Anti-factor H Autoantibody-Associated Hemolytic Uremic Syndrome: A Rare Entity in a Pediatric Patient
Gaurav Singh, Pavan Wakhare, Atul D Sajgure, Charan Bale, Nilesh Shinde

TL;DR
A rare case of hemolytic uremic syndrome in a child is reported, emphasizing the need for early detection of thrombotic microangiopathy.
Contribution
This case adds to the limited literature on pediatric thrombotic microangiopathy associated with anti-factor H autoantibodies.
Findings
An 11-year-old patient was diagnosed with thrombotic microangiopathy after presenting with hematuria and vomiting.
The case highlights the importance of considering TMA in pediatric patients with nonspecific symptoms.
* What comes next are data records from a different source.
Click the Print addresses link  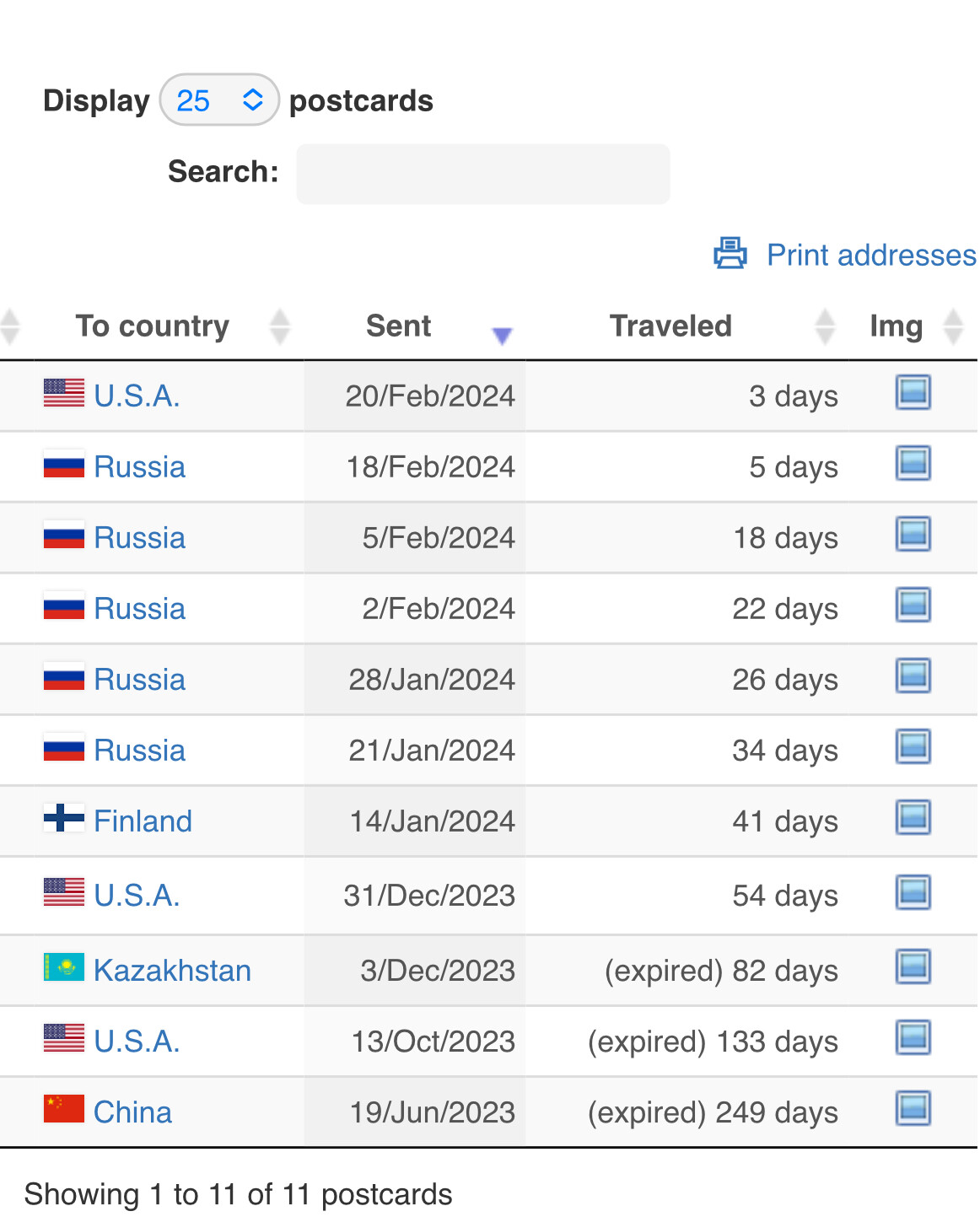point(871,255)
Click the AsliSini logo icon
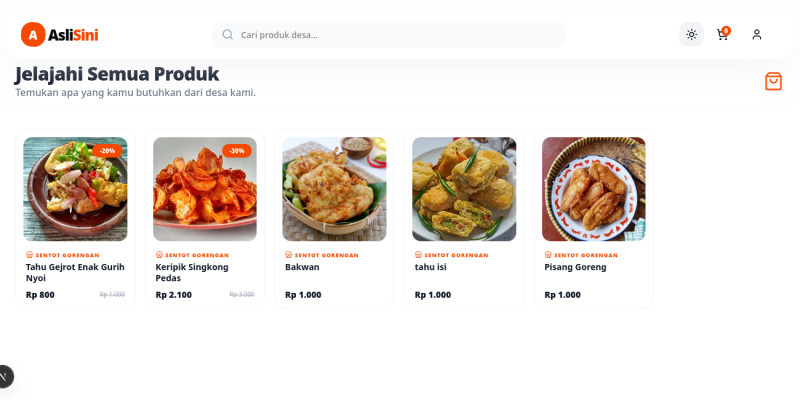The height and width of the screenshot is (400, 800). (33, 35)
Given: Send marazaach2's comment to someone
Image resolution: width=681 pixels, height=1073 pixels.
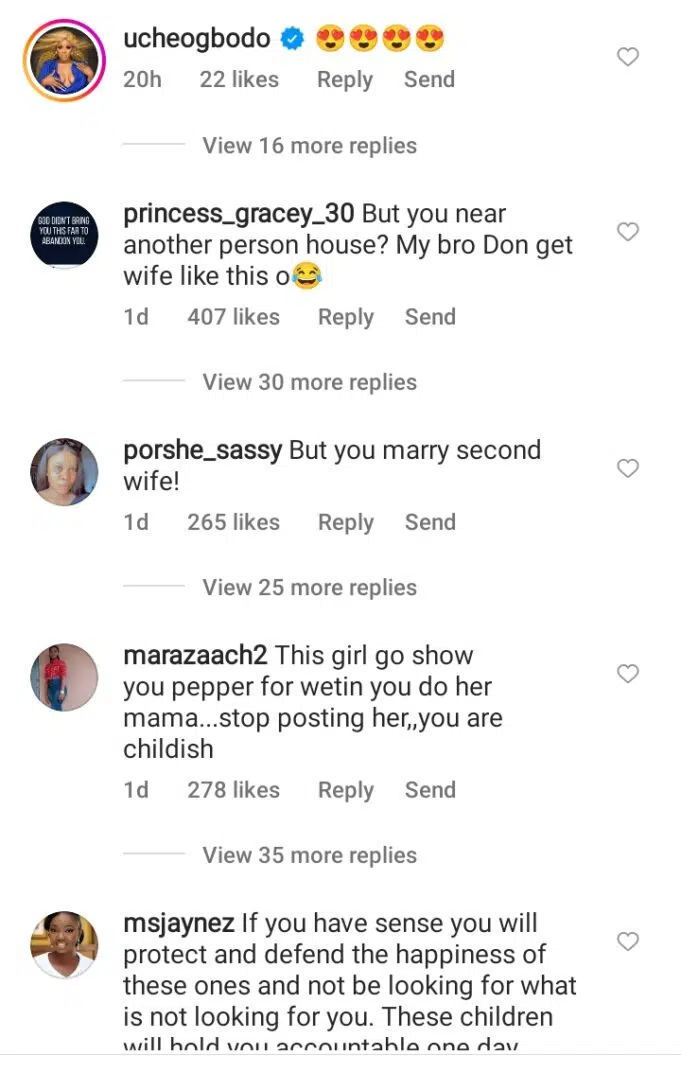Looking at the screenshot, I should point(430,790).
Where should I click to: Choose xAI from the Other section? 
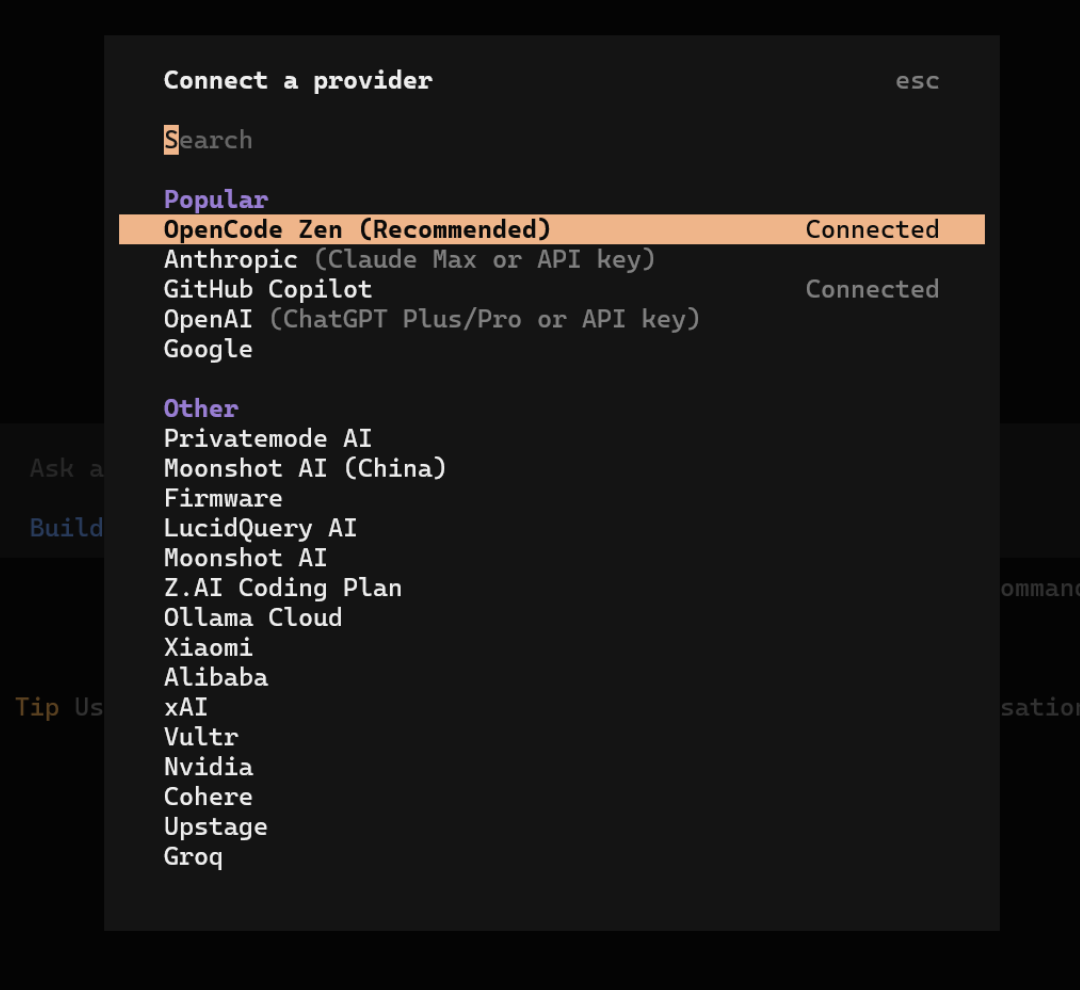point(185,707)
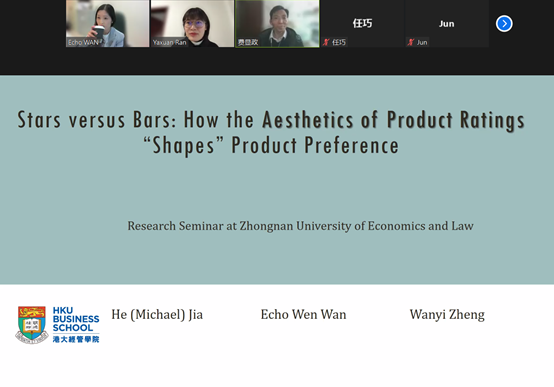The image size is (554, 387).
Task: Click author name He (Michael) Jia
Action: (x=157, y=314)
Further research is needed to understand the pathophysiology and management of pediatric TMA.
Abstract
An 11-year-old patient presented with the primary complaint of hematuria and vomiting. On further investigation and a series of diagnostic tests, including a biopsy and thrombotic microangiopathy (TMA) profile, the patient was diagnosed with thrombotic microangiopathy. TMA is a pathological process involving endothelial cell injury, leading to thrombocytopenia and microangiopathic hemolytic anemia. This case highlights the importance of considering TMA in pediatric patients presenting with nonspecific symptoms, such as loss of appetite. Further research is needed to understand the pathophysiology and optimal management strategies for pediatric TMA. This case adds to the growing body of literature on pediatric TMA and underscores the need for a high index of suspicion in similar clinical scenarios.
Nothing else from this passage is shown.